(Dataset entries)

************

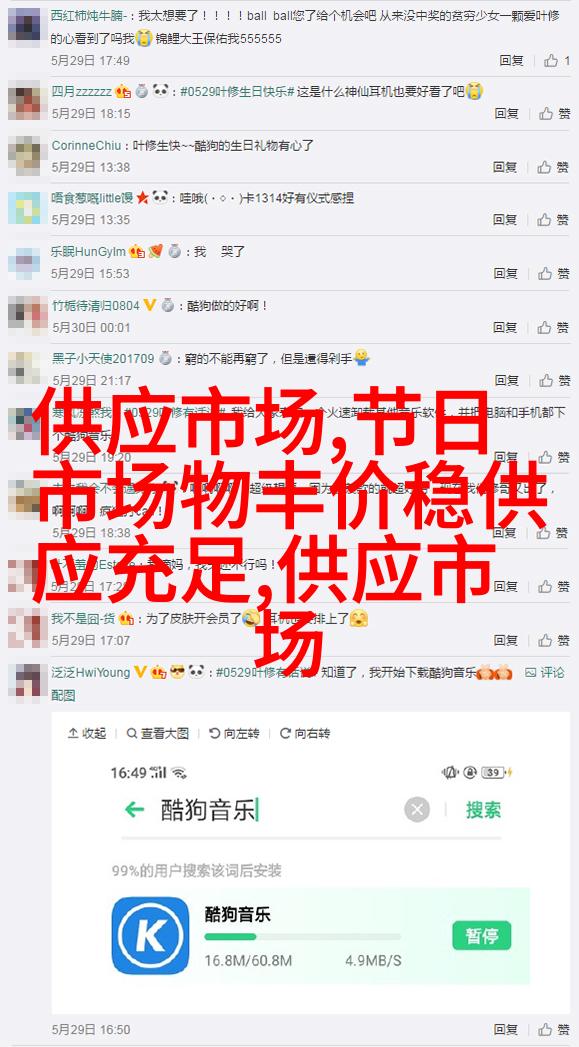Like CorinneChiu's comment
579x1047 pixels.
556,167
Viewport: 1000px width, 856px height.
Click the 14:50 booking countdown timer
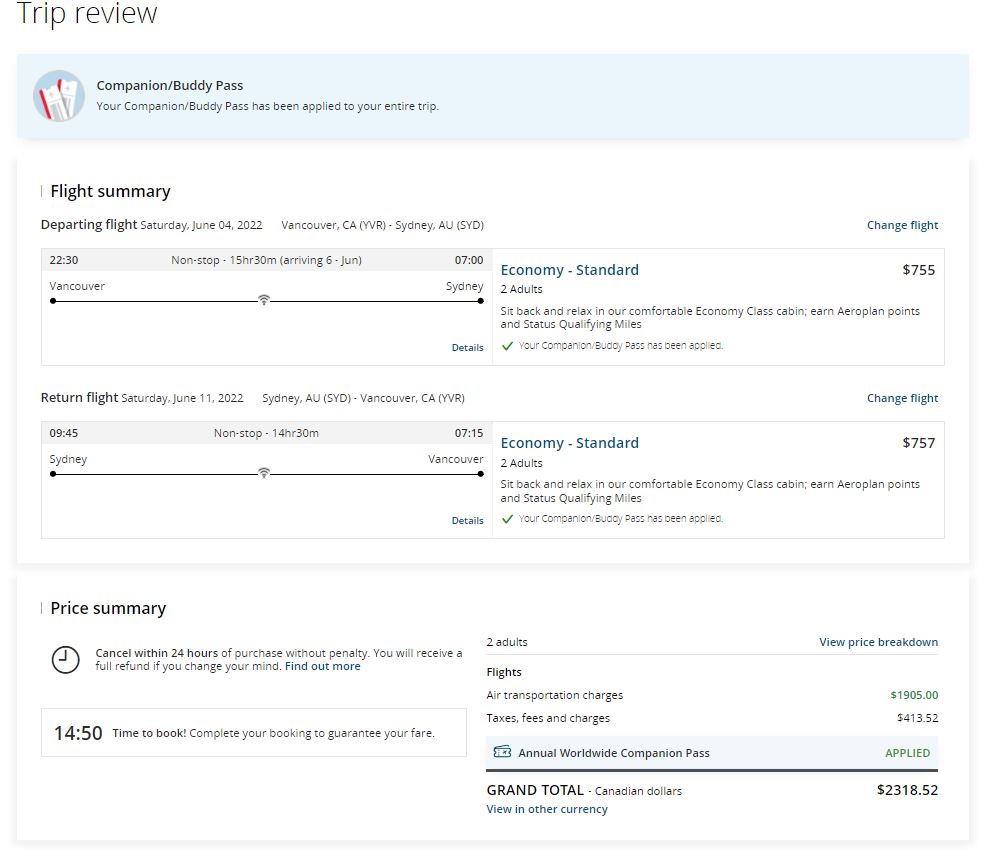point(78,733)
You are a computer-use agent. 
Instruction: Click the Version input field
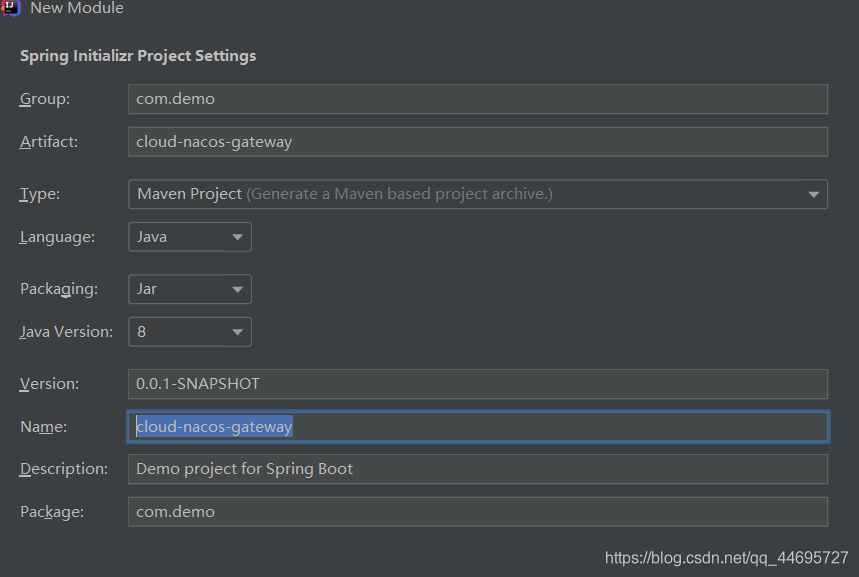click(477, 384)
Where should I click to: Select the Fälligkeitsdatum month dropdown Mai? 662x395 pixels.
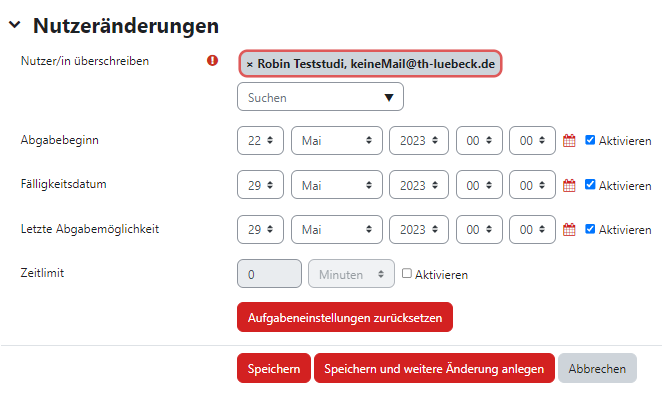336,185
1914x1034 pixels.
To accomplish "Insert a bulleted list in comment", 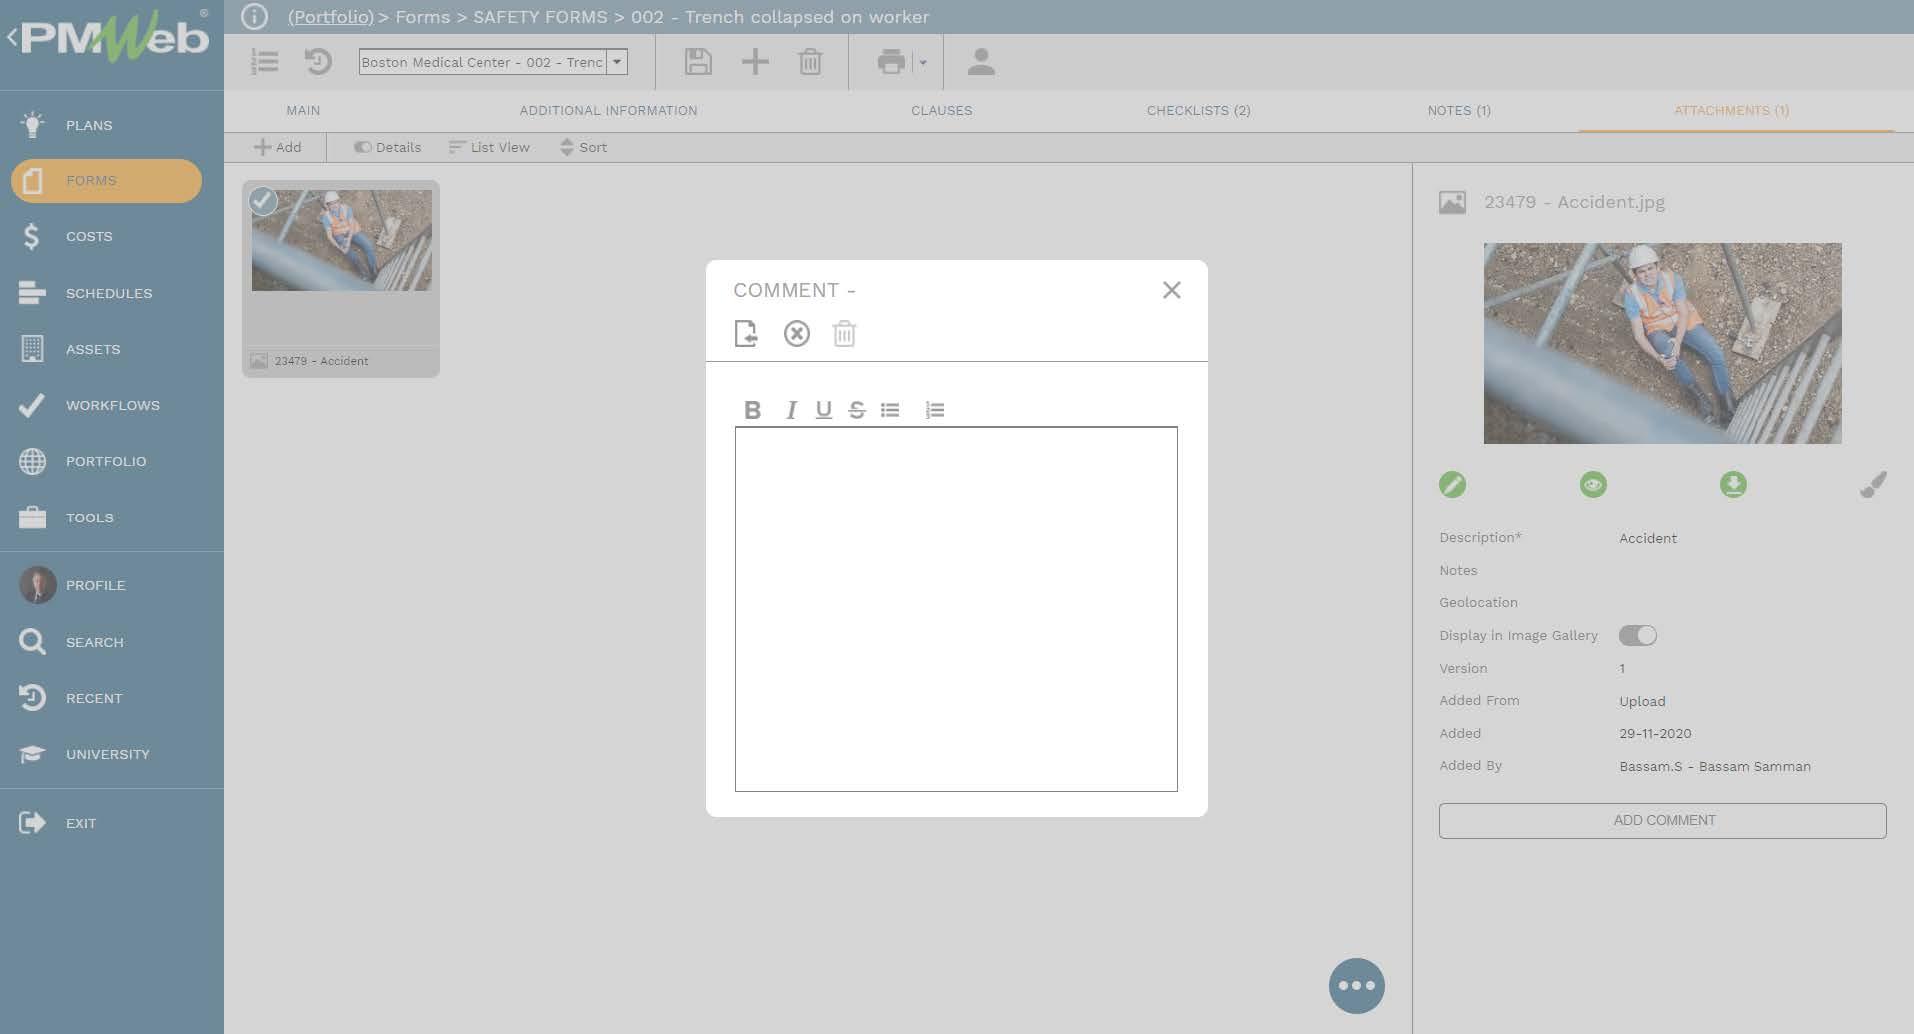I will tap(890, 410).
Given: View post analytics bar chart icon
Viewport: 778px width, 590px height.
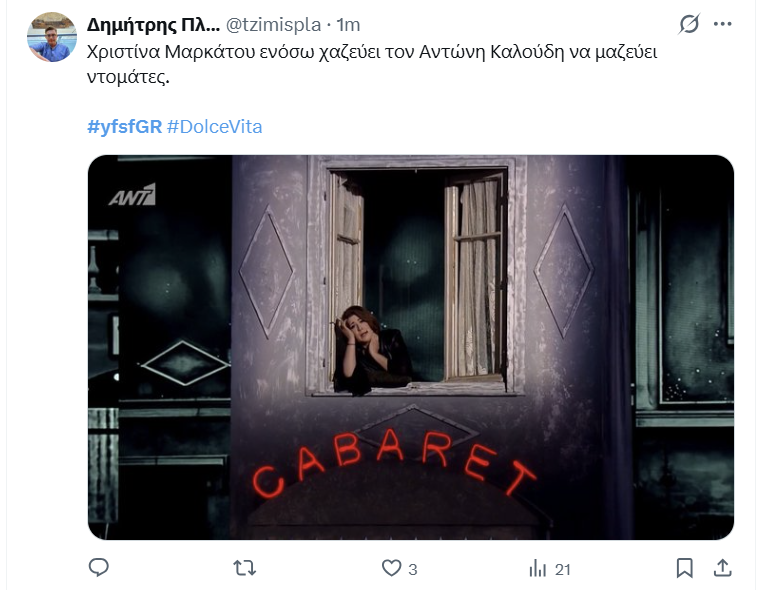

************

Search the data above for the string "width" and report each line that holds it.

Viewport: 1000px width, 856px height.
Viewport: 778px width, 590px height.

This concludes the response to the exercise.